A truly moving philosophy. Something that one does not come across very often.
( )
1 stem PhilSroka | Apr 12, 2016 |
"The world is my idea."

The World as Will and Representation is Arthur Schopenhauer's masterpiece and one of the most significant philosophical works to emerge during the 19th century. Schopenhauer bases his system on the Kantian distinction between the world of appearances and the reality behind it, or "things in themselves", the essence of all experiential phenomena, and claims that this unseen reality, which Kant stated could never be known, is apprehended by us as 'will', his term for the persistently striving force that governs this world and all that occupies it. Schopenhauer develops his ethics and aesthetics out of this metaphysical concept, an elaborate and harmonious framework of thought tied together by a simple idea. All of his work that follows is an expansion and further commentary on the views expressed in this text.

First Book: The World as Representation; First Aspect. The Representation subject to the Principle of Sufficient Reason: The Object of Experience and of Science.

"...this world is, on the one side, entirely representation, just as, on the other, it is entirely will."

"Besides the will and the representation, there is absolutely nothing known or conceivable for us."

The World as Representation: The world of appearances and phenomenal experience, represented intellectually by us, for us; the limit of human knowledge (“veil of Maya”). Only in space and time do we seem to be separate beings (principle of individuation, the "Veil of Maya", an illusion hiding the unity of things). The essence of philosophy is to recognize clearly the nature of the individual as a phenomenon, not the thing-in-itself, and to see in the constant change of matter the fixed permanence of form.

"The whole world of objects is and remains representation, and is for this reason wholly and for ever conditioned by the subject; in other words, it has transcendent ideality."

"...the division into object and subject is the first, universal, and essential form of the representation."

"...everything objective is already conditioned as such in manifold ways by the knowing subject with the forms of its knowing, and presupposes these forms; consequently it wholly disappears when the subject is thought away."
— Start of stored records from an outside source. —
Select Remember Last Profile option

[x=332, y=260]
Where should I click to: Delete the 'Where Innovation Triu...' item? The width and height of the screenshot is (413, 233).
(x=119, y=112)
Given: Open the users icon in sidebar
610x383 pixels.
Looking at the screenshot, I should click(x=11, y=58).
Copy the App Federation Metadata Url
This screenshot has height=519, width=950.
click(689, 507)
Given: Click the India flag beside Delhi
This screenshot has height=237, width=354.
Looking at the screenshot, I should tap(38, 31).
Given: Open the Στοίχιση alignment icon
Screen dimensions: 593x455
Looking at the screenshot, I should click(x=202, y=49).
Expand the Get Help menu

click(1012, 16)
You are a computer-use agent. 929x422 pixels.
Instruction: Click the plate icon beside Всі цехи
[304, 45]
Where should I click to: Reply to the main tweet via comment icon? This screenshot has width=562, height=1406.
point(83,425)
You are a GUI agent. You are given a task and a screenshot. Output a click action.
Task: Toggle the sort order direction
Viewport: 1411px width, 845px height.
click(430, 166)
Schopenhauer is against materialism: We cannot explain mind as matter, because we know matter only through mind.

"Phenomenon means representation and nothing more. All representation, be it of whatever kind it may, all object, is phenomenon. But only the will is thing-in-itself; as such it is not representation at all, but toto genere different therefrom. It is that of which al representation, all object, is the phenomenon, the visibility, the objectivity. It is the innermost essence, the kernel, of every particular thing and also of the whole. It appears in every blindly acting force of nature, and also in the deliberate conduct of man, and the great difference between the two concerns only the degree of the manifestation, not the inner nature of what is manifested."

Second Book: The World as Will; First Aspect: The Objectification of the Will

The World as Will: Kant’s ‘thing-in-itself’; what the world is in essence, behind the phenomenal representation. The Will is not intellectual or individual. It is not God. The Will is a blind, persistent, imperious striving manifested within both the conscious and non-conscious. Will is master of the intellect. Intellect is merely a guide. It is a will to live, with death as the enemy. The real nature of things is never arrived at from without; one must go inward, into the self. The Will as a whole is free in itself, but its physical manifestations are irrevocably determined. A man is completely determined in action by his character (his will), despite attempts to behave differently, which is impossible because it would mean that he would have to become another person.

Movements of the body are movements of the Will; the body is objectified Will. All forces of nature are Will. All forms of life are manifest will, though lower in intellect compared to man the further down one goes. Non-human animals are the expression of will without intellect.

Two-sided nature of human state of being: An understanding, rational side, and a blind striving side which both directs and conflicts with human consciousness. There is a division between normal consciousness (basic process of self-sustainment and procreation) and a transcendent state; the transcendent state involves going beyond the world of appearance for the attainment of higher knowledge of reality. Character (Will) is inherited from the father, intellect from the mother.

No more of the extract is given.